Both generalized and focal seizures dissociate brain polyribosomes and severely inhibit brain protein synthesis. This effect is found in freely convulsing animals and in animals that have been paralyzed and oxygen-ventilated in order to prevent hypoxemia, cerebral hypoxia, and other systemic changes associated with convulsions. Recent autoradiographic studies have shown that generalized seizures can result in striking focal inhibition of brain protein synthesis in adult rats and newborn marmoset monkeys. Local cerebral glucose metabolism and local cerebral blood flow were also studied in newborn marmosets by autoradiography. Although flow and metabolism are closely matched in control marmosets, seizures result in large local increases in 2-deoxyglucose metabolism, with lesser or no increases in local cerebral blood flow resulting in a relative mismatch.
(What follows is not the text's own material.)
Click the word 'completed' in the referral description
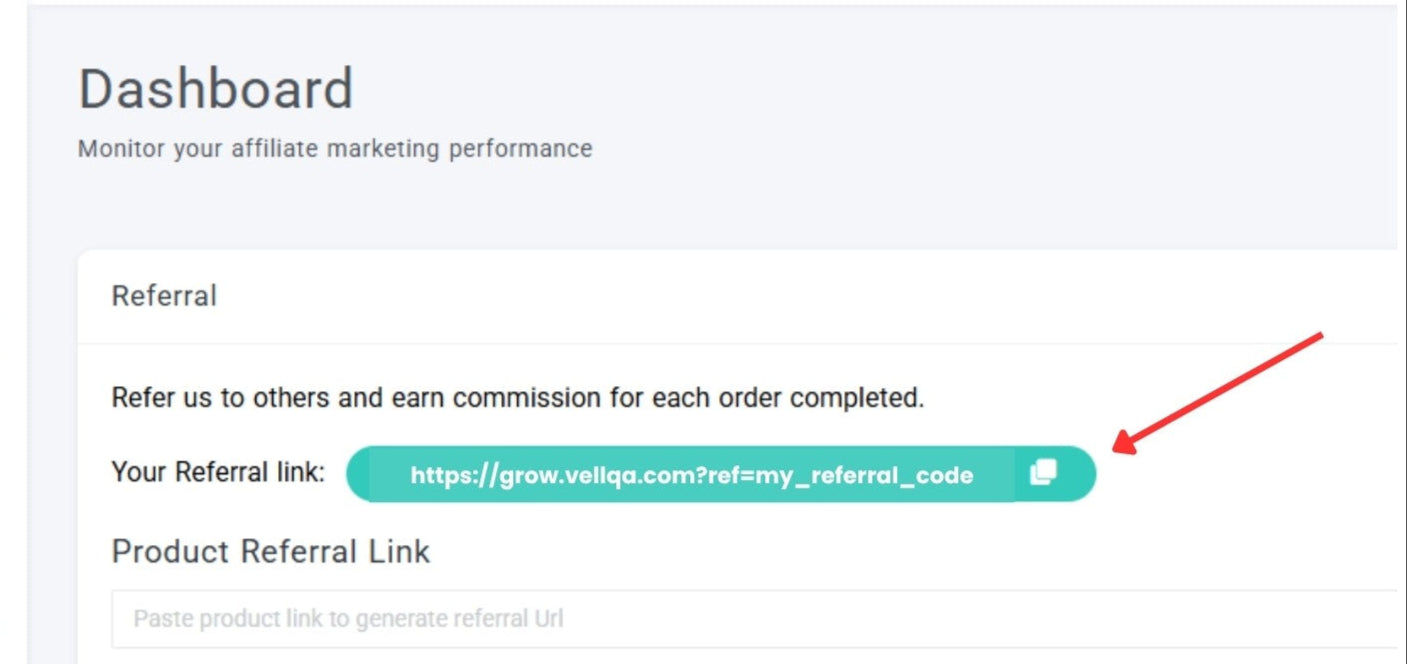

Those regions in which protein synthesis was most severely inhibited were those in which the relative mismatch between blood flow and metabolism was most marked. The molecular mechanisms regulating protein biosynthesis are not known. Translational regulation during seizures appears to be exerted, in large part, at the initiation step. A likely mechanism is the inhibition of ternary complex formation, one of the early steps in the initiation process, by increases in the intracellular ratio of [GDP]:[GTP]. This ratio is related to the cells' energy charge. Reduced levels of ATP during seizures can lead to an increased ratio of [GDP]:[GTP] via of the enzyme nucleoside diphosphate kinase (E.C. 2.7.4.6) and to inhibition of protein synthesis initiation. Regulation of protein biosynthesis during seizures is likely to be complex and exerted at many sites; some of these possibilities are discussed.